== Segment start ==
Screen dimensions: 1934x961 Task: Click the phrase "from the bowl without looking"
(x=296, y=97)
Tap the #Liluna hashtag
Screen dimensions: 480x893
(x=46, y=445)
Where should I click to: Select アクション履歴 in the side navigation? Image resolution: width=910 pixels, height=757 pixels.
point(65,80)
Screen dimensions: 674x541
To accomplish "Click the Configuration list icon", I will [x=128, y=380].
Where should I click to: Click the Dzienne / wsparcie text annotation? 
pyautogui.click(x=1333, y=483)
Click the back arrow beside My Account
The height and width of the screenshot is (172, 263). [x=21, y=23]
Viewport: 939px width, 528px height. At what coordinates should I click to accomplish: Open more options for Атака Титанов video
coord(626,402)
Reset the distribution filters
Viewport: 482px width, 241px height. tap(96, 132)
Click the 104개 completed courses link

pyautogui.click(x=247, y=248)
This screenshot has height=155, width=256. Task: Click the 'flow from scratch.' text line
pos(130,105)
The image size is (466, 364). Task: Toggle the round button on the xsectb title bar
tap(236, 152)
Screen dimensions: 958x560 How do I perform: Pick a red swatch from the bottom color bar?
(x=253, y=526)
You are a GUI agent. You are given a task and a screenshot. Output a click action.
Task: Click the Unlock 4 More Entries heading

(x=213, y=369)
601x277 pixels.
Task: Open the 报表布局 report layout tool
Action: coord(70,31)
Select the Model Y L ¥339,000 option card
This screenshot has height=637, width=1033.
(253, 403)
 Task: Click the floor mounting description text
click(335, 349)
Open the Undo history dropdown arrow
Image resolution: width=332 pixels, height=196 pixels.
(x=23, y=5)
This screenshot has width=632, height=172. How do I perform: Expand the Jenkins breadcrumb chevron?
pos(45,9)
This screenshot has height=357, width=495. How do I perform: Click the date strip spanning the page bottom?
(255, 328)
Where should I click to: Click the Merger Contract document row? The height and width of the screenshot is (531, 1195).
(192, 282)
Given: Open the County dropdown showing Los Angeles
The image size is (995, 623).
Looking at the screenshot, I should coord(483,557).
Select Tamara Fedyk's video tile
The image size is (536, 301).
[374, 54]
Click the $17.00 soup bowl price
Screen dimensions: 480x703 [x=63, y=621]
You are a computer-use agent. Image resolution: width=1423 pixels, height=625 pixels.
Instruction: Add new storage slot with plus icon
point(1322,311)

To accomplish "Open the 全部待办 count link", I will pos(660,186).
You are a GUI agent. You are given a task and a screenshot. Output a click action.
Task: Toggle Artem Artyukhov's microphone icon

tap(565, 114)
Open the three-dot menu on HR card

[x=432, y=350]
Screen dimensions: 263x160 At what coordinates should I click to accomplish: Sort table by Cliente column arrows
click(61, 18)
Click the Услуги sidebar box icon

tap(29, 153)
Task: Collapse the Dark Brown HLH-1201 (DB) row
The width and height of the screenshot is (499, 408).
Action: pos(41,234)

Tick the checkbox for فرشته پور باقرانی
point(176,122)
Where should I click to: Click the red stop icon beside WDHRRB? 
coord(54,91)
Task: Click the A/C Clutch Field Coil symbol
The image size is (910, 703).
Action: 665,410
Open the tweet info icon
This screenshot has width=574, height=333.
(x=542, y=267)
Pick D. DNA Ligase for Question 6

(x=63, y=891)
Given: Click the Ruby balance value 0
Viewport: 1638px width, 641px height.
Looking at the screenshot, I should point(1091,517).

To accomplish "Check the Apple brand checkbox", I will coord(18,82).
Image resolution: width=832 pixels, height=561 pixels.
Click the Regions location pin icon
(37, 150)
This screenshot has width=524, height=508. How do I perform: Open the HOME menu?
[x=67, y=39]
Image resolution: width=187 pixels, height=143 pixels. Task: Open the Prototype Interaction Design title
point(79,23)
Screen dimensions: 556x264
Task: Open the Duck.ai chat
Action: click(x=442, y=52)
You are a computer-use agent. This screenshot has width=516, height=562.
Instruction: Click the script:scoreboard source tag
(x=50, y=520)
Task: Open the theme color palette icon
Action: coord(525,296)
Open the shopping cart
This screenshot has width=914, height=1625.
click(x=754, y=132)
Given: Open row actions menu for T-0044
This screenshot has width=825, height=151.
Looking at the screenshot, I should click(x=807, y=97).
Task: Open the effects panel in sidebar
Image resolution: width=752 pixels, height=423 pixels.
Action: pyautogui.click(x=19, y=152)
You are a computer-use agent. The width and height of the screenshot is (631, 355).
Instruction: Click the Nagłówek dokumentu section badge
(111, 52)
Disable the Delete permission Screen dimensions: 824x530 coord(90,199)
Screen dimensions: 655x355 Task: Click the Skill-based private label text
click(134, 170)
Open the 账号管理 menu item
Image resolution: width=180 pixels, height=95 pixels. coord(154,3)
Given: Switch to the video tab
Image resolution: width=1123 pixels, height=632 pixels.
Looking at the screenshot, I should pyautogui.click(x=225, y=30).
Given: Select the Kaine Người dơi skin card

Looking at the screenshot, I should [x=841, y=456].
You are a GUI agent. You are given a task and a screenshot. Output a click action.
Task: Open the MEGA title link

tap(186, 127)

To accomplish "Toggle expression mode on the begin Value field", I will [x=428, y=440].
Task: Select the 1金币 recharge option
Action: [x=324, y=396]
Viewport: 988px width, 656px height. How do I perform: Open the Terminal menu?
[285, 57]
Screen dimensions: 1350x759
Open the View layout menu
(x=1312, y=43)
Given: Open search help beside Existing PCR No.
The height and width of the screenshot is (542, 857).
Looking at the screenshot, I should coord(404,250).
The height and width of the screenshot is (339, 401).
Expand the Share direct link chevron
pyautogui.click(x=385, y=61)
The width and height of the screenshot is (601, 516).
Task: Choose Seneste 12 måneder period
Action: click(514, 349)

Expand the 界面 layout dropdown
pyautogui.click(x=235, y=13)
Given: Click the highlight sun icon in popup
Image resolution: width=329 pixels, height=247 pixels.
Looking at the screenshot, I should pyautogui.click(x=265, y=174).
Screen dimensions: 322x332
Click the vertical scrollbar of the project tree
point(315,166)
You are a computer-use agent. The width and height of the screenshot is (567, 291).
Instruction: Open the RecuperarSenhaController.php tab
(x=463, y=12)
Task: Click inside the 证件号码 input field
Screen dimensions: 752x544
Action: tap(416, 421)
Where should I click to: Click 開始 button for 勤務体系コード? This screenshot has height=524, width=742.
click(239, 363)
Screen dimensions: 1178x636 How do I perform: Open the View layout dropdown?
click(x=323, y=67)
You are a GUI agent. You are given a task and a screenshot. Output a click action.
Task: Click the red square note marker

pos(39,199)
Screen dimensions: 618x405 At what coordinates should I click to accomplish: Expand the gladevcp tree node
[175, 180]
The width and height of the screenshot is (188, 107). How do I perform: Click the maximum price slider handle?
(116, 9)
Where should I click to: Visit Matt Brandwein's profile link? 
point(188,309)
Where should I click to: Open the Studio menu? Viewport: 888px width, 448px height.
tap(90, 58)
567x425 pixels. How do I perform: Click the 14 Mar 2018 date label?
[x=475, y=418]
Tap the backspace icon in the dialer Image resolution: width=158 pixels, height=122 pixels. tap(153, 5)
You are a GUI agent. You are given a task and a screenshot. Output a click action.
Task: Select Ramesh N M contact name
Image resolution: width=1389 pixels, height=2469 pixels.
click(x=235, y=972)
== Segment end ==
## EXERCISE AIM
I need each line of the entries that holds the string "computer" located and copied.

## ANSWER TO THIS EXERCISE
You are a computer-use agent. Image resolution: width=1423 pixels, height=625 pixels.
You are a computer-use agent. This screenshot has width=516, height=562.
You are a computer-use agent. The width and height of the screenshot is (631, 355).
You are a computer-use agent. The width and height of the screenshot is (567, 291).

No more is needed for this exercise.